▶ [What to produce]: Write out the entries exactly, pictures excluded.

◆ ◆ ◆ ◆

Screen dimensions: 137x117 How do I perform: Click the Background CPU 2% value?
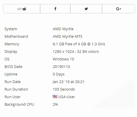click(55, 105)
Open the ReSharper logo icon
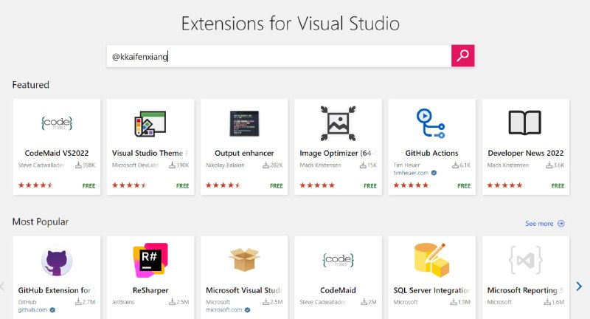 [150, 259]

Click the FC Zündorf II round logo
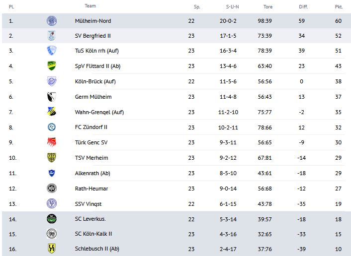coord(51,127)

◆ ◆ ◆ ◆

▶ [Response for this exercise]:
Screen dimensions: 137x117 How do I perform: Click the Background CPU 2% value?
click(55, 105)
Open the ReSharper logo icon
 [150, 259]

Click the FC Zündorf II round logo
coord(51,127)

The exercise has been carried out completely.